THE BURDEN WATER WHEEL AND THE FERRIS WHEEL
As Henry Burden continued to expand the operations at the original Troy Iron and Nail Factory on the Wynantskill, he faced the need for increased water power. By the late 1830s there were five water wheels powering different parts of the mill. Burden concluded that this arrangement was unnecessarily complicated, and he determined to replace the five water wheels with one large vertical water wheel.
Construction of the new water wheel started in 1836 but it is not known exactly when the first wheel went into service. That wheel was replaced with and larger and improved wheel in 1854. And large it was. The new overshot water wheel was 60 feet in diameter.

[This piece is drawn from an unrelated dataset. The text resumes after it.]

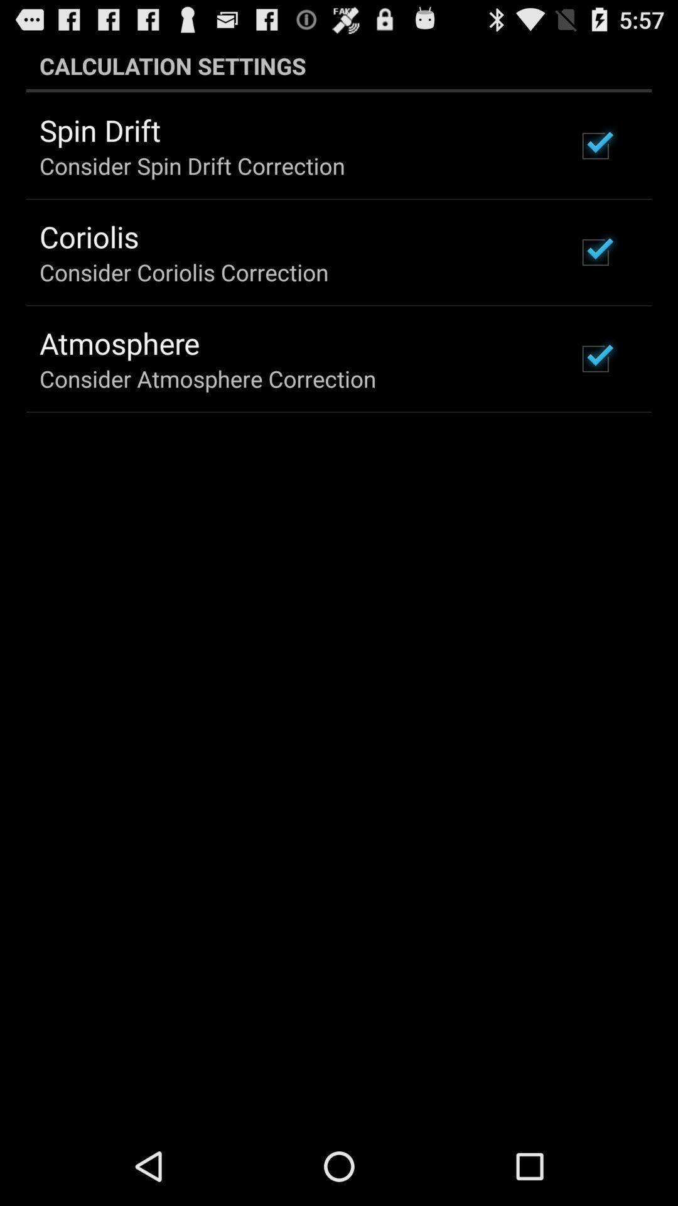 This screenshot has height=1206, width=678. I want to click on the calculation settings icon, so click(339, 65).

Each of the 36 buckets was 22 feet across and 6 feet deep. The water from the Wynantskill was held in an artificial pond and then carried to the mill through a large pipe. Henry Burden and other industrialists controlled the Wynantskill, and through a series of dams and reservoirs tried to assure that all mills had reliable water power. The wheel turned counterclockwise at two revolutions per minute and transmitted its power through a series of gears to increase speed. It drove a shaft one foot in diameter that ran on the ground through the mill; power to individual machines was provided by leather belting. The wheel is estimated to have produced about 1,200 horsepower. This made the Burden water wheel the most powerful vertical water wheel in history; it is often referred to as the “Niagara of water wheels.” However, it is not the tallest. That honor belongs to the Lady Isabella water wheel on the Isle of Man, at 70 feet. But that wheel is very narrow and much less powerful.

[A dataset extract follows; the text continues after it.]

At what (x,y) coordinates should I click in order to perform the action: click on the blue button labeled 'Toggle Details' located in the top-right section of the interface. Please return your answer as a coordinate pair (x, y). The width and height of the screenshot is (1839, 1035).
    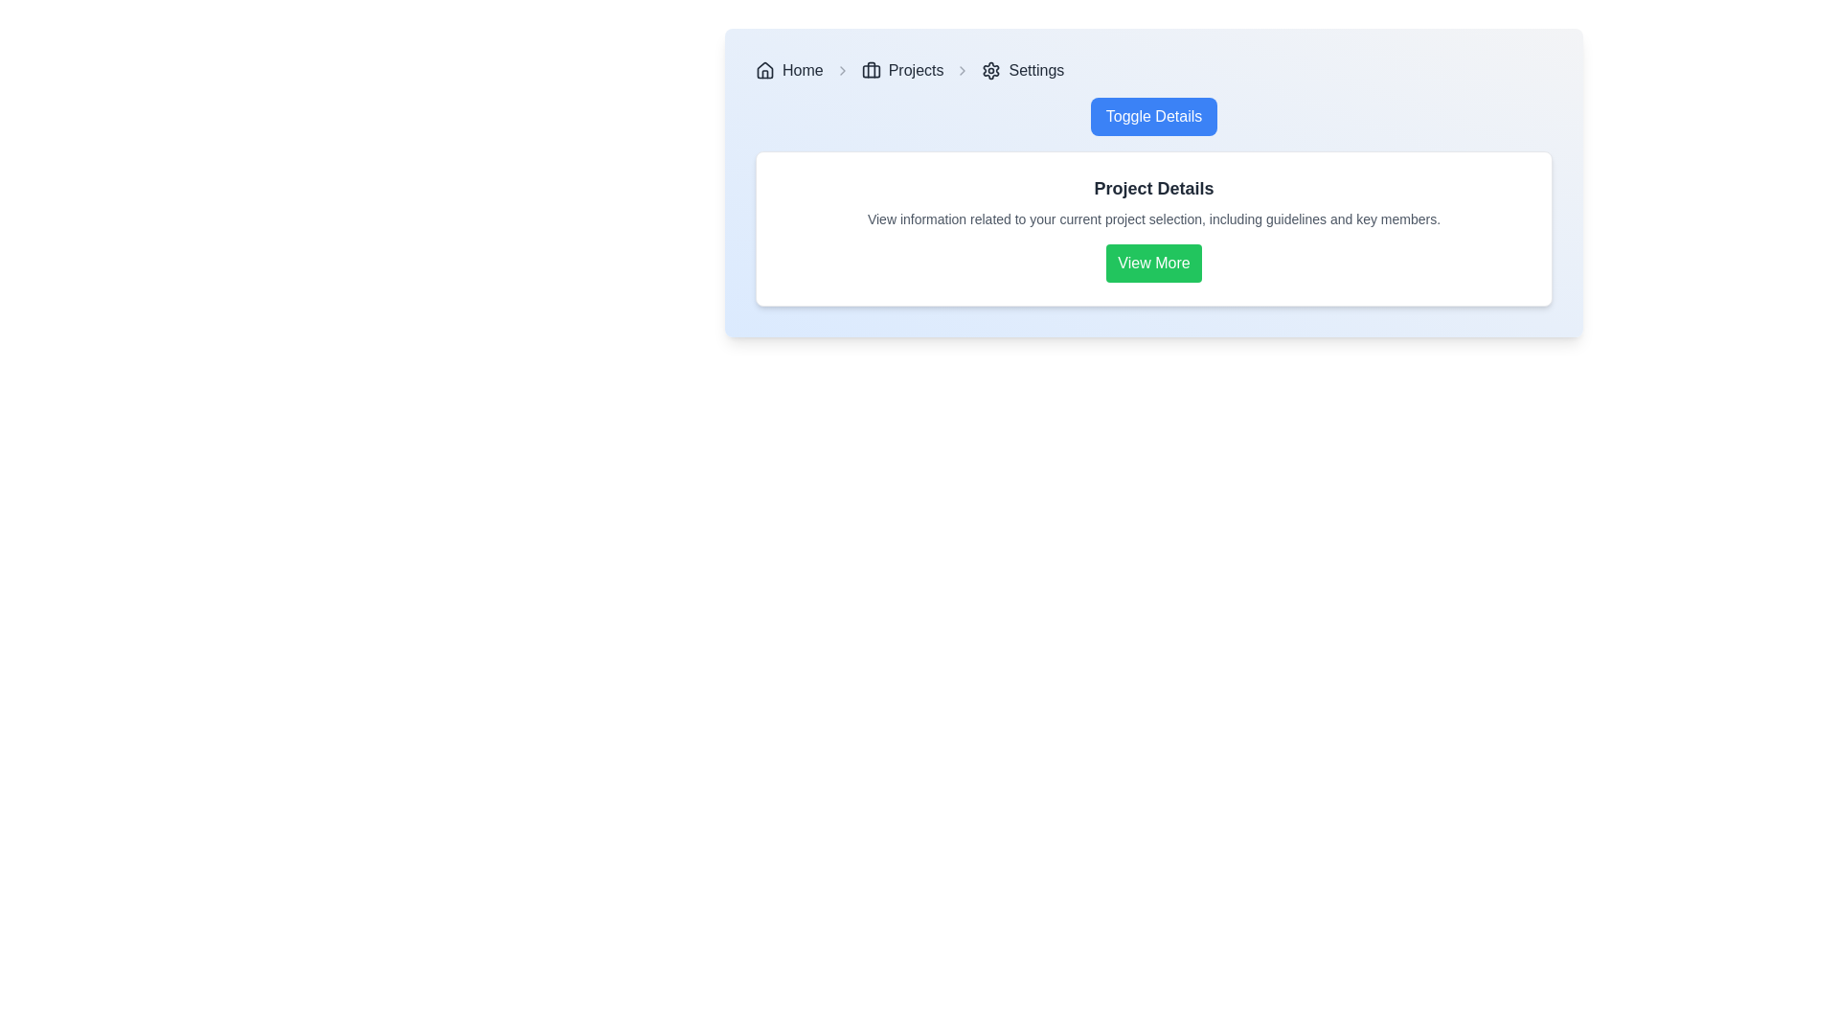
    Looking at the image, I should click on (1152, 117).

Contrary to popular belief, the water wheel was inside a building at the mill, not out in the open (there is a diorama of the wheel at the Burden Iron Works Museum). Burden’s sons closed the water-powered upper works in the late 1890s when all production moved to the lower or steam-powered works on the Hudson. In 1898, they decided to dismantle the upper works. They recycled the machinery and all the bricks from the buildings, but acceded to popular demand and left the water wheel standing as a memorial to their father. Unfortunately, once it was unprotected it began to deteriorate, and in 1914 it collapsed. It sat as a pile of rubble on the hillside until the 1930s, when the Burdens sold the land to the Catholic Church for a seminary. The seminary then had the remains hauled away as scrap.

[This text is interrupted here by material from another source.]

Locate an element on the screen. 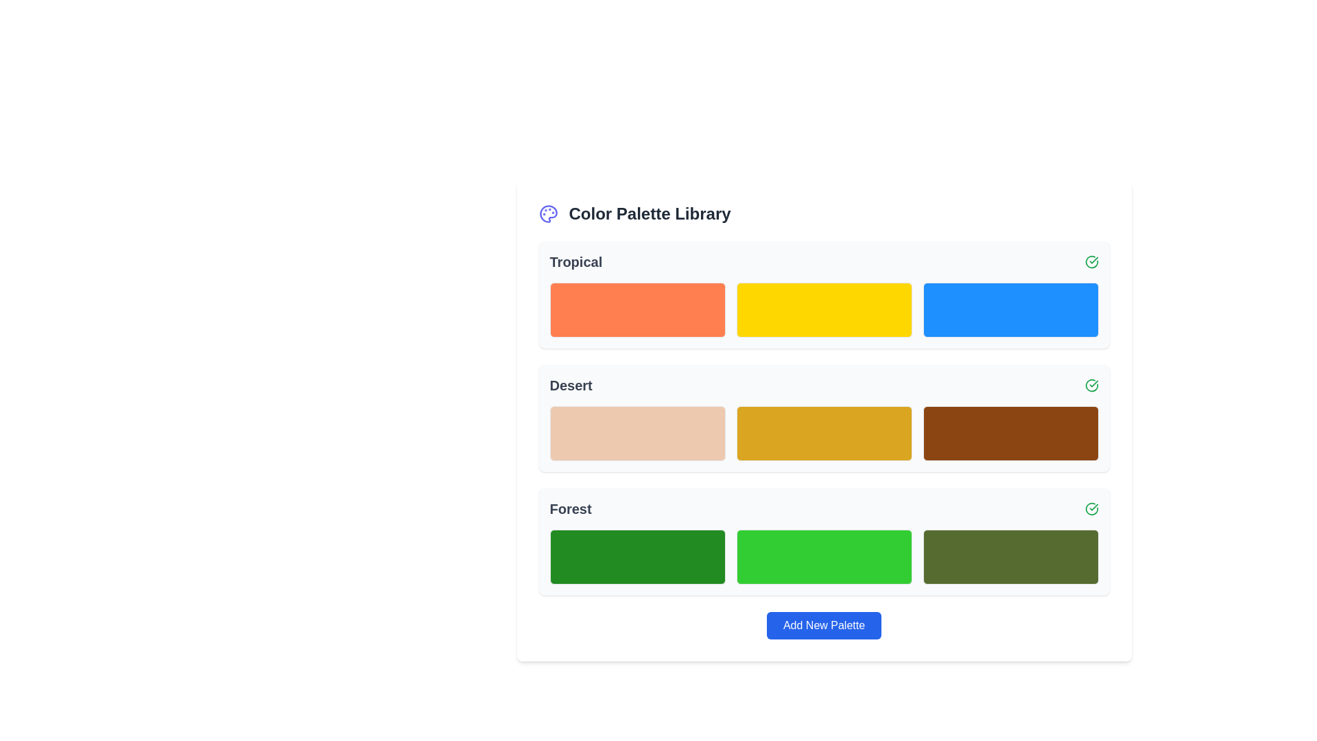 This screenshot has height=741, width=1317. the static display tile with a solid coral background and rounded corners located in the first column of the 'Tropical' section of the color palette viewer is located at coordinates (637, 309).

However, in the late nineteenth century, just as the Burden water wheel was ending its working life, it played an important role as an inspiration for the Ferris wheel. The creator of the eponymous Ferris wheel was George Washington Gale Ferris, who graduated from Troy’s Rensselaer Polytechnic Institute in 1881. The first Ferris wheel was the centerpiece of the 1893 Columbian Exposition in Chicago. It was 264 feet tall and could hold 1,440 people at once. It was powered by a 1,000 horse power steam engine. The axle weighed 43 tons and was the largest steel forging made when it was fabricated in Bethlehem, Penn.
It is likely that as a student Ferris studied the Burden water wheel as part of his course work. While Ferris never explicitly credited the Burden water wheel for his concept, the similarities are too striking to ignore. For example, the Burden water wheel has 36 water buckets; the Ferris wheel has 36 passenger gondolas. Both wheels are bicycle-spoke designs or tension wheels.
The Ferris wheel was a hit at the Columbian Exposition. In less than six months, 1.6 million passengers paid 50 cents each to ride the wheel around twice (30 minutes), bringing in $800,000 in revenue. The Ferris wheel was disassembled and moved to St. Louis for the 1904 World’s Fair. It was scrapped after the fair ended.